Lola sighed again. “It was a whole big thing, and I mean a Lola-level whole big thing, and I’ll tell you the whole big thing at some point, but the executive summary is, I couldn’t come up with something to use that old bike for, so I turned it into a pedal generator to charge my phone and laptop.”
“And run that light,” Trike said. Trike shifted from acting to observing and saw Lola’s faint outline facing away from the window. From her height and angle on the bike, he knew she’d moved her coffee table to make room for the bike and whatever structure she added to ensure that the non-exercise bike was exercise-bike stable at Lola-level speeds.

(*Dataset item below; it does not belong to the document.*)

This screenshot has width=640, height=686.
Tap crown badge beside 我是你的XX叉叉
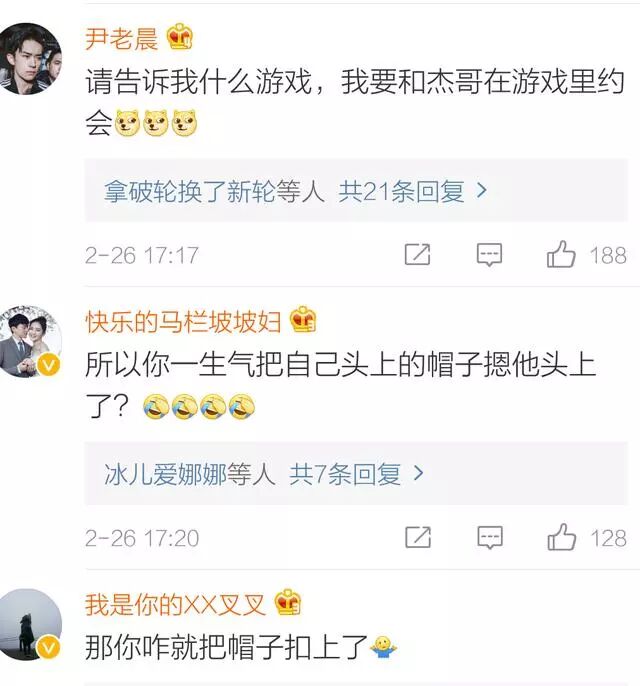tap(287, 603)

There was only one place a coffee table made from half a repurposed long board could fit in Lola’s small apartment.
“The light tells me it’s working,” Lola said. “And why the fuck are you calling me from outside my apartment, anyway?”
“Just in case something unusual happened, I’m not going to tell you exactly what I’ve been up to this fine, though unseasonably damp, evening, to ensure that even under the strictest of definitions, you are not accessory to anything, but there is a chance I was intentionally occupied for a sufficient amount of time in order for harm to be done to me and/or the people with whom I work.”
“I’d have rather served time than listened to that sentence,” Lola said.
“What’s done is done. Anything weird happen tonight?”
“No.”
“Were you home all night?”
“Don’t have the money to go anywhere else.”
“Okay. Good. No. Never mind. I’m going to give Max a call, then swing by the office before heading home. You call me if anything weird happens.”